As more people experience how automation can improve outcomes, more people may come to envision bottom-up work redesigns of their own and thus contribute to a richer environment as we move into the fourth industrial revolution with cyber-physical systems, machine intelligence, and the like. To make this transition well, we need all the help we can get. I believe that doom and gloom job outcomes mentioned by some are more likely, the more top-down the process remains.

Training Wheels and Triggers

I see Ushur’s “drag and drop” approach to mapping customer interactions as training wheels and triggers for more people to effectively trace the process of their work. Research on job crafting shows that, without professional training in work design, people typically adjust work in narrow, repetitive ways. Templates can serve as triggers to seeing an opportunity for your particular setting. An intelligent drag-and-drop tool can offer support to developing the work process understanding we need before reinventing work with automation.

Used with permission

Used with permission

Talent, Technology, and Technique: Building Acceptance of Text-Based Interactions

Another focus of mine is how to help people “Think in 4T.” That is, how we help people understand that our outcomes are multidimensional -- we need to have a target and then work towards that target through integrations with our talent, technology, and technique. One of the first questions I asked Simha was whether he thought the growing use of texting in our personal lives was helping in the adoption of text-based interactions with customers (a shift across talent, technology, and technique). “Spot on,” was his answer. People are texting more in general, and the text-based approach can help with human and computer understanding given you don’t have to work with different accents or audio barriers. Ushur can support 60 languages in text (voice-based assistants: Siri 21 languages, Google Home 7, Alexa 7).

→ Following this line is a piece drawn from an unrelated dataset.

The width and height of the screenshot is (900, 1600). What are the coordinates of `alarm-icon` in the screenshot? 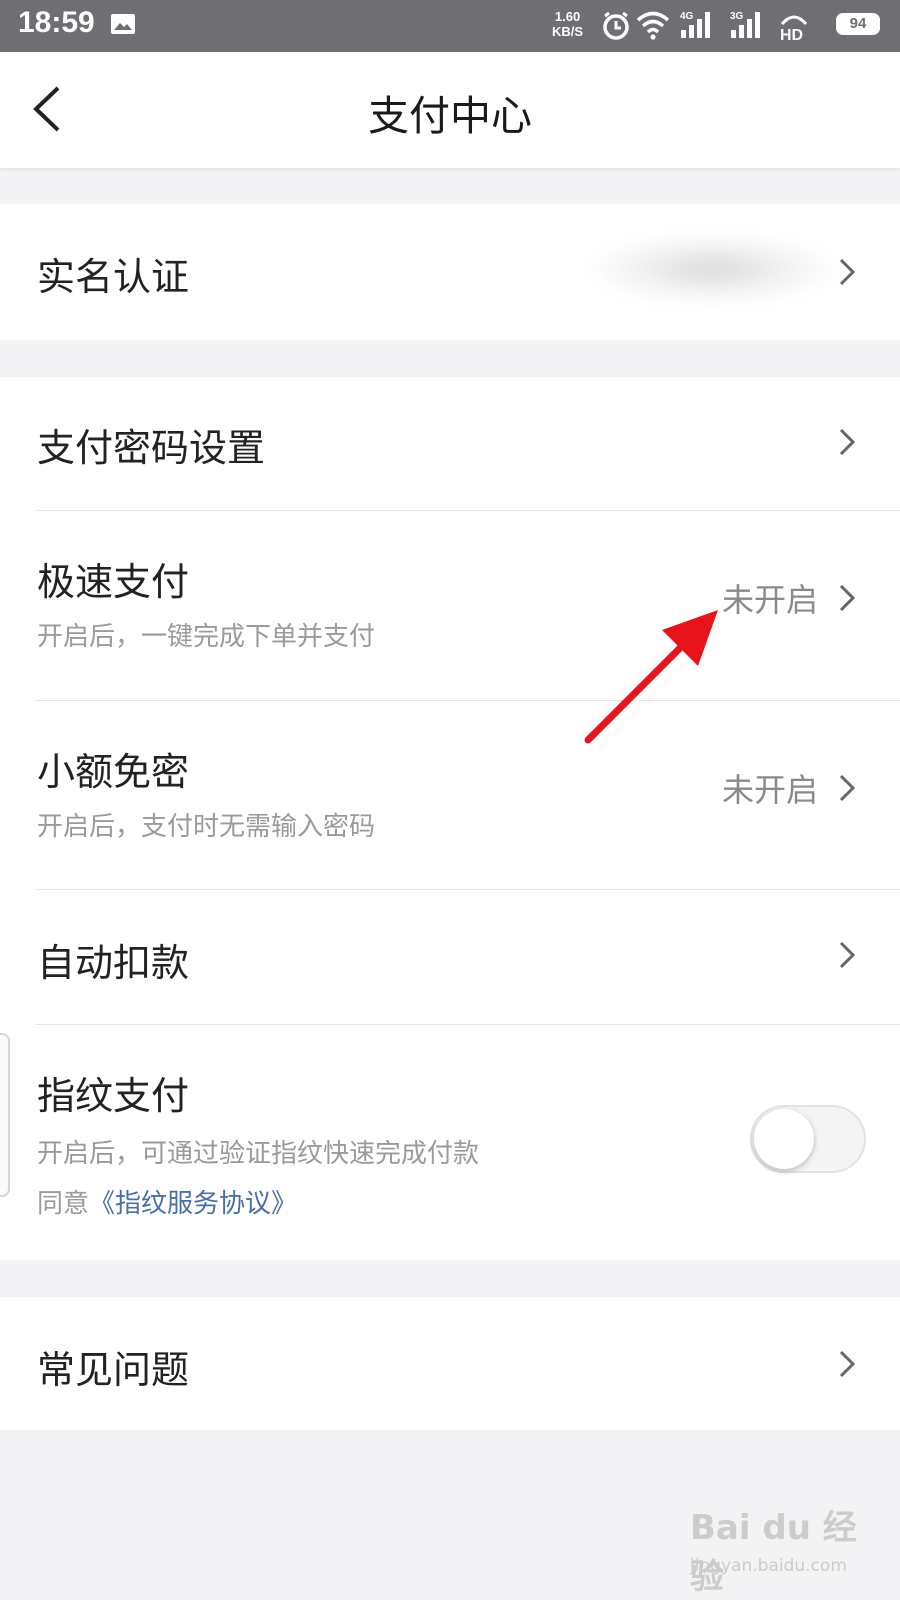 It's located at (616, 26).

Having a Realistic Appreciation for Targets

I raise this last issue as we apply automation because it is supposed to help our work, but not at any cost. Simha noted that the most effective near-term approaches to automation work with an organization’s existing systems: off-the-shelf tools, homegrown, and/or legacy systems built during a more siloed approach to work. I agree that we’re better off working with what we have than waiting for wholesale change. I also recall cases during the heyday of business process engineering where wholesale change was sometimes a recipe for disaster. Working better with what you have is an excellent starting place. It may also be another way to keep the opportunities open to bottom-up approaches as less authority is needed to work with existing systems.

Summary and Thanks

I come away from my discussion with Ushur’s Simha Sadasiva with several new (at least to me) insights:

  • Middle-down may be a great starting point for bottom-up applications of automation. Organizations have more experience with top and middle-down adjustments to work, and the examples may help to inspire individuals to make these initial efforts even better. It’s also easier to keep a change going than to start it from scratch.

  • Templates can support us as we learn to map the process of our work

  • Ugly prototypes (in this case, using available systems even if they aren’t the most modern) have advantages

Finally, many thanks to Simha for sharing Ushur’s approach and letting me work through my thinking on bottom-up applications of automation.